To his surprise, he was paroled in October 1985, and he moved to Russellville. Two years later he was allowed to return to Kentucky prisons to minister to inmates.

“A lot of people knew me and they knew there was such a change in my heart,” he said.

“I share the Word and what God can do with any man,” he added. That difference impacts both inmates and officers, he said. “It gives them hope.”

Prison “invasions”

Adamson’s authenticity is one of the first things people notice when they meet him, according to Eric Allen, director of Mission Service Corps missionaries with the Kentucky Baptist Convention.

“The joy of the Lord just flows out of him,” Allen said. “He gives his life back to the prisons.”

Working with Agape Service Foundation in Russellville, Adamson coordinates monthly “invasions” at Kentucky prisons. Musicians and as many as 100 volunteers visit the prisons, working alongside chaplains to befriend inmates, sharing a word of encouragement and hope.

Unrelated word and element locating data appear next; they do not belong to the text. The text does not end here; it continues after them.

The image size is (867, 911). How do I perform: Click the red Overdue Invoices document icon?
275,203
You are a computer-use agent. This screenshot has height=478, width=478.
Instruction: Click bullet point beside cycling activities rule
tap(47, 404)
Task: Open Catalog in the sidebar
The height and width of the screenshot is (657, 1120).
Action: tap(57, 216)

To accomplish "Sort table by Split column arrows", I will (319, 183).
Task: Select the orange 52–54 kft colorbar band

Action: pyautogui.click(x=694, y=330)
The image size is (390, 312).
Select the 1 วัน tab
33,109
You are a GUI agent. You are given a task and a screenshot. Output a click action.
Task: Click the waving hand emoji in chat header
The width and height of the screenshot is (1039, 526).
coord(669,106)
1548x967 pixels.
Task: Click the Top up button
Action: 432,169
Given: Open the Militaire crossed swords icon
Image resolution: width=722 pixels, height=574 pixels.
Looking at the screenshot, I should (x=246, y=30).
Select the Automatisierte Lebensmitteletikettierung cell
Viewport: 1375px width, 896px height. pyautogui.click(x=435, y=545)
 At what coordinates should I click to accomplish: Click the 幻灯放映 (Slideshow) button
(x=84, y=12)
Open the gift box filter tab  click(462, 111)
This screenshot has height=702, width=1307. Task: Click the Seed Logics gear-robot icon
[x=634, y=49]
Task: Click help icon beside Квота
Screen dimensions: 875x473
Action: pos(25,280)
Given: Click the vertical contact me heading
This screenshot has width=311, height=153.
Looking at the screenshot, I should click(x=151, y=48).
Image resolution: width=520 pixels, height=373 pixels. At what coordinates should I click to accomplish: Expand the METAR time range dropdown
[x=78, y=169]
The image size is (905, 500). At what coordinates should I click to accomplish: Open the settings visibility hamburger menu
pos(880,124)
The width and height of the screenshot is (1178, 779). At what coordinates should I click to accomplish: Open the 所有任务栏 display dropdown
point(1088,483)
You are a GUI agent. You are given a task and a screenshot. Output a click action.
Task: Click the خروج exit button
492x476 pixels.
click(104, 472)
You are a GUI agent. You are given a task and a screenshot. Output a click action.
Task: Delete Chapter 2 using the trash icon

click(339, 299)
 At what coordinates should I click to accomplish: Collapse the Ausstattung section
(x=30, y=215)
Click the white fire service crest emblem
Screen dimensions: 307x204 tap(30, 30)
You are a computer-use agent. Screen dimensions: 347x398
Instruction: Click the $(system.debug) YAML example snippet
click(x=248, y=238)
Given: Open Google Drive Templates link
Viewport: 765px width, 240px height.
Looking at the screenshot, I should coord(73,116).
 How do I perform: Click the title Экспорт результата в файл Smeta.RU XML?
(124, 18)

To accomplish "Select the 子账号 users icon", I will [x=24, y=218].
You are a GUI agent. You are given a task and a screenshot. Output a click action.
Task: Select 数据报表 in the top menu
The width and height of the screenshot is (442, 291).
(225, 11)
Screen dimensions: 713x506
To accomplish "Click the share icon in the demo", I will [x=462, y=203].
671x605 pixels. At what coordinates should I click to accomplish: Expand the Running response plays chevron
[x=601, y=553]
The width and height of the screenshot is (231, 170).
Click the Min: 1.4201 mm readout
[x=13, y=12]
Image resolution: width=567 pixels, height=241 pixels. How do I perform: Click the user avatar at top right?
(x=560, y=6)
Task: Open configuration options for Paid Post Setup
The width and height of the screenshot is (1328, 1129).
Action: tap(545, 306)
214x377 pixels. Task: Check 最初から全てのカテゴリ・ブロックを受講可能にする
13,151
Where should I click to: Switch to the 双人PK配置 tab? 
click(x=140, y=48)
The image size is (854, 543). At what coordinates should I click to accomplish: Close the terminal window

Today, he gets to visit his 27-year-old daughter in Bardstown as well as an “adopted” son and five grandbabies.

“I’ve been blessed,” he said. “I’ve got my health and I’ve sure got a lot of the Word of God living in me.”

Drawing from his own story, his message remains consistent to those he meets.

“God turned me around,” he said. “Without God, any man is a walking dead man. But with Christ he has all hope, he has life.”

(Western Recorder issue date: May 18, 2004)

(Epilogue: Leonard Adamson, 59, died March  31, 2009, after serving 15 years as director of prison chaplaincy for Agape Service Foundation (agapesvf.com).